Dozens of police officers were standing by as the Palm Beach County School Board held a meeting Wednesday evening with masked and unmasked spectators watching from separate rooms, as the board said it would abide with the latest state rule that takes a “symptoms-based approach” to quarantining students.
A crowd of about 40 people sat in the masked section of the meeting, while those who wanted to go without a face covering were in a room across the parking lot.
During the board meeting, more than 50 people spoke in person or via video conference to address the school system’s Covid-19 policies. Others called the board to relay their messages.
The school system is one of several in the state that has a mask mandate, defying Gov. Ron DeSantis, who has said face covering decisions should be left up to parents.
The state on Wednesday announced a revised policy that will allow for asymptomatic children exposed to Covid-19 to return to schools if preferred by a parent or guardian.
“Some parents may be less comfortable sending their kid back to school after being exposed, and so the new rule allows for those parents to keep their children home for a period of time, and the new rule also allows for parents who are more comfortable letting their healthy child return to school go back to school,” said Dr. Joe Ladapo, Florida’s new surgeon general and Department of Health secretary.
The board said it was siding with the state’s “symptom-based approach” regarding quarantining.
“There’s a new surgeon general and he’s changed the decision tree, so now we modified our policy to meet the new surgeon general’s decision tree,” school board chairman Frank Barbieri said.

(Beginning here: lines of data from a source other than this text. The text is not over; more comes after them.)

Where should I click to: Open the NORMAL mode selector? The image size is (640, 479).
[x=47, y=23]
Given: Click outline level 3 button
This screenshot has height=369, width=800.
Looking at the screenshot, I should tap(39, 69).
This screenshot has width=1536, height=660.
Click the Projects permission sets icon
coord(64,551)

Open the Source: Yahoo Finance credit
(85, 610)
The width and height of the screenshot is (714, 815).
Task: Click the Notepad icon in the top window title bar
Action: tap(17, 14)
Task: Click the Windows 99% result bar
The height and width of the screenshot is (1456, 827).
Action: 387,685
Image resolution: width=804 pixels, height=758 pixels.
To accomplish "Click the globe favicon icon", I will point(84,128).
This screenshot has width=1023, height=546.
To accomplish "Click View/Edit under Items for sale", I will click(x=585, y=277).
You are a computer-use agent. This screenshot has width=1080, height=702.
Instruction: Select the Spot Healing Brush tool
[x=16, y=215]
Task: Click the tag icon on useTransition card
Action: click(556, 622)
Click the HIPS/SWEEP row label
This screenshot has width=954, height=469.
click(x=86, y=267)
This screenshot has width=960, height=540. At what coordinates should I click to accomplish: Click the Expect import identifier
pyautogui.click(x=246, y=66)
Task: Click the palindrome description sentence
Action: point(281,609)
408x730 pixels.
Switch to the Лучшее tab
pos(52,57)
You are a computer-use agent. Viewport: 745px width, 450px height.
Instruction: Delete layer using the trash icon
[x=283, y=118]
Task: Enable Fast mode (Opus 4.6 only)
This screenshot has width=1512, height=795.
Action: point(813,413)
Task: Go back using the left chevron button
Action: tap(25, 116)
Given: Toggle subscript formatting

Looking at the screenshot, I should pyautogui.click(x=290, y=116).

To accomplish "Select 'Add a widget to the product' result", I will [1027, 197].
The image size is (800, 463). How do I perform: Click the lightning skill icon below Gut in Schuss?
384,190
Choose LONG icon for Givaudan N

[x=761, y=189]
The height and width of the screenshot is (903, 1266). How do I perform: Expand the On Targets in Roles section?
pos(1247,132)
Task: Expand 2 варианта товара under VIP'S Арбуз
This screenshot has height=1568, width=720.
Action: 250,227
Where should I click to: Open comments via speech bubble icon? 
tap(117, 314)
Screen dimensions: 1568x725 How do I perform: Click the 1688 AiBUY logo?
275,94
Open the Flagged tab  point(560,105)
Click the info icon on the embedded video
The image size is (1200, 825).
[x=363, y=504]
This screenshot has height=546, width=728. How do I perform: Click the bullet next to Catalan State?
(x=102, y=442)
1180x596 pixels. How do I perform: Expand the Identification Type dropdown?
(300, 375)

Most of the participants at the meeting spoke in opposition of a mask mandate.
One person arrived with their young daughter wearing a mask that said, “This is a control device.”
One person said he was being denied entry into the meeting because of his signage. He was wearing a “defund the school board” sign around his neck. He said he was told signage was not allowed inside.
Early speakers, most of whom who wore masks, sharply criticized the board for the mandate.